**REQUIRED WORK**
The required output is the line containing "Click the Charte paint roller icon" followed by each line through the end of the data below, repeated exactly and with nothing added.

**EXERCISE DATA**

%%

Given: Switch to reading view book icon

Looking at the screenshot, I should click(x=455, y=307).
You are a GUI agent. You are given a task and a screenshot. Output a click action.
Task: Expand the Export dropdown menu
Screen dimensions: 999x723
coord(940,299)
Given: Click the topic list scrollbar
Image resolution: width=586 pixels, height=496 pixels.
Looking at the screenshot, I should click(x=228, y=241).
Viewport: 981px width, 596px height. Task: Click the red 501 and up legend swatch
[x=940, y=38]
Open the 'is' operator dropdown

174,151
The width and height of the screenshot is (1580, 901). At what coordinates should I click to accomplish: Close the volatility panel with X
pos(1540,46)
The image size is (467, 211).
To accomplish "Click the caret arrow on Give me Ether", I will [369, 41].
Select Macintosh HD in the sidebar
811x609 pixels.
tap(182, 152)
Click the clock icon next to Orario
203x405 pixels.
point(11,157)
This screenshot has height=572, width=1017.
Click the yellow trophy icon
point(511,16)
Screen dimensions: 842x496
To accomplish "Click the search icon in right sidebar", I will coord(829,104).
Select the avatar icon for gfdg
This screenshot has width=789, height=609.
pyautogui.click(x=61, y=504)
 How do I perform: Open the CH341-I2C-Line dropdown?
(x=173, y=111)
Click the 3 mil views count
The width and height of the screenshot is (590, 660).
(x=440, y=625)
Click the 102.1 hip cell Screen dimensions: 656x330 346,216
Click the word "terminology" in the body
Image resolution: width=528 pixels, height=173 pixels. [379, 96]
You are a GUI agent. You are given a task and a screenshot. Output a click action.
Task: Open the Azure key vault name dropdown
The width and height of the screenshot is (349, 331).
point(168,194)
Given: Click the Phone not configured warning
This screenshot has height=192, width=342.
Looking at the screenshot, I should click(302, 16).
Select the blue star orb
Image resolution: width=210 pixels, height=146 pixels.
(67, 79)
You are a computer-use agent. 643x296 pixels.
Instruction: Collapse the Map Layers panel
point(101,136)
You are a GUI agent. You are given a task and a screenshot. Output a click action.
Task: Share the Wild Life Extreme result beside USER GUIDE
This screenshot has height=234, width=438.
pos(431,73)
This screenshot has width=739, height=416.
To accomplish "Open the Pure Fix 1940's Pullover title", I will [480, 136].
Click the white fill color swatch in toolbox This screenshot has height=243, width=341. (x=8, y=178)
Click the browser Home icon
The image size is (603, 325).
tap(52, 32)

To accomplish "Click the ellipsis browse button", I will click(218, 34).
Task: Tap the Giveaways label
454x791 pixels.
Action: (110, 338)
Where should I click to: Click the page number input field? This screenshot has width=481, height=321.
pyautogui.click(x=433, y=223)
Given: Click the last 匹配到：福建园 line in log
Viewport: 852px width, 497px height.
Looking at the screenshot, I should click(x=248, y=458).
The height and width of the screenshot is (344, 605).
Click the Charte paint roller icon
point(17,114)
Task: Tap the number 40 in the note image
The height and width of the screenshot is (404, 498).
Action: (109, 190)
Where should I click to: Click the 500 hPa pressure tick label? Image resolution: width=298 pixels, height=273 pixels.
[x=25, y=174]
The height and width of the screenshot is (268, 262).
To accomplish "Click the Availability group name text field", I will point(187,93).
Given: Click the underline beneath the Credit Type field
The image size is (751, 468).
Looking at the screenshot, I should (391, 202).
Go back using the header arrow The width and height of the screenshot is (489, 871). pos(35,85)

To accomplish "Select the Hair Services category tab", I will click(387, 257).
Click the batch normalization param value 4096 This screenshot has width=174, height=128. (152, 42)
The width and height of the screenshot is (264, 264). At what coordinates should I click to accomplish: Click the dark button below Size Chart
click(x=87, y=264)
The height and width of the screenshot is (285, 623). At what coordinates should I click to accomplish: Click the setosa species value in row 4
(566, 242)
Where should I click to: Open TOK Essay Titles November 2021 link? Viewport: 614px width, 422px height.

%%

**WRITTEN REPLY**
Click the Charte paint roller icon
point(17,114)
Task: Tap the number 40 in the note image
The height and width of the screenshot is (404, 498).
Action: (109, 190)
Where should I click to: Click the 500 hPa pressure tick label? Image resolution: width=298 pixels, height=273 pixels.
[x=25, y=174]
The height and width of the screenshot is (268, 262).
To accomplish "Click the Availability group name text field", I will point(187,93).
Given: Click the underline beneath the Credit Type field
The image size is (751, 468).
Looking at the screenshot, I should (391, 202).
Go back using the header arrow The width and height of the screenshot is (489, 871). pos(35,85)

To accomplish "Select the Hair Services category tab", I will click(387, 257).
Click the batch normalization param value 4096 This screenshot has width=174, height=128. (152, 42)
The width and height of the screenshot is (264, 264). At what coordinates should I click to accomplish: Click the dark button below Size Chart
click(x=87, y=264)
The height and width of the screenshot is (285, 623). At what coordinates should I click to accomplish: Click the setosa species value in row 4
(566, 242)
Where should I click to: Open TOK Essay Titles November 2021 link? Viewport: 614px width, 422px height.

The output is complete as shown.